__設問__
A) 本文によると、この作品では「若い」移住者を何に放り込むことで、移住者と地元民の摩擦を回避していますか。
B) 本文の「昨今の田舎への移住は」で始まる段落を、主な内容を残して箇条書きにまとめてください。

__本文抜粋__
-------

ブックガイド(56)「ハヤブサ消防団」池井戸潤

安定の面白さ


 のんびりとした田舎の風景から始まる田園ミステリー。後半は怒涛の展開になるのだが、前半の謎が積み重なる部分がいい。のどかな地方の生活が点描されている。
 その生活の点描が、そのまま登場人物や地理関係の情報提示にもなっている。巧い。
 作者は、この田舎をこそ書きたかったのではないか。物語の落としどころも、作品を書きながらいくつもある候補から選んで着地した感がある。
 昨今の田舎への移住は、都会育ちの移住者と地元民の摩擦などが言われるが、今作では「若い」移住者を「消防団」に放り込んでしまうことで、それを回避している。巧い。また消防団という枠内で登場人物たちを動かすことで、その個性の違いを描いて、多くのキャラを混乱することなく読者に提示。これまた巧い。

-------

__記録データ__
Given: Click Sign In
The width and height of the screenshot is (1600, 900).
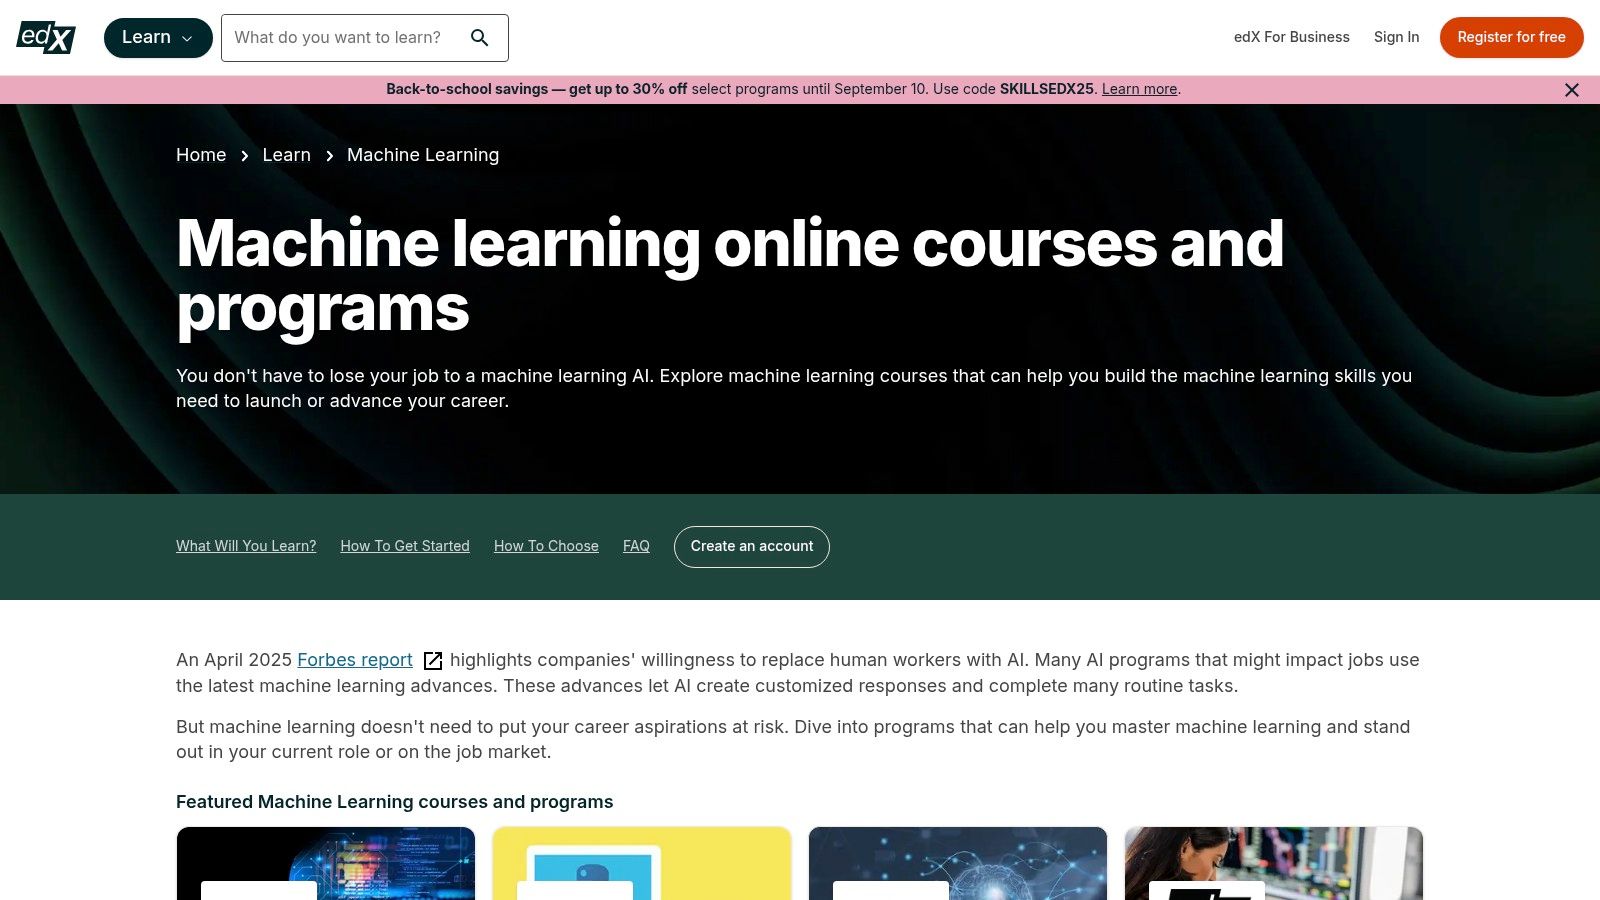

-------

__解答一覧__
A) 消防団です。

B)
- 昨今の田舎への移住では、都会育ちの移住者と地元民の摩擦などが言われる。
- 今作では「若い」移住者を「消防団」に放り込むことで、それを回避している。
- 消防団という枠内で登場人物たちを動かし、個性の違いを描いている。
- その結果、多くのキャラを混乱させずに読者に提示している。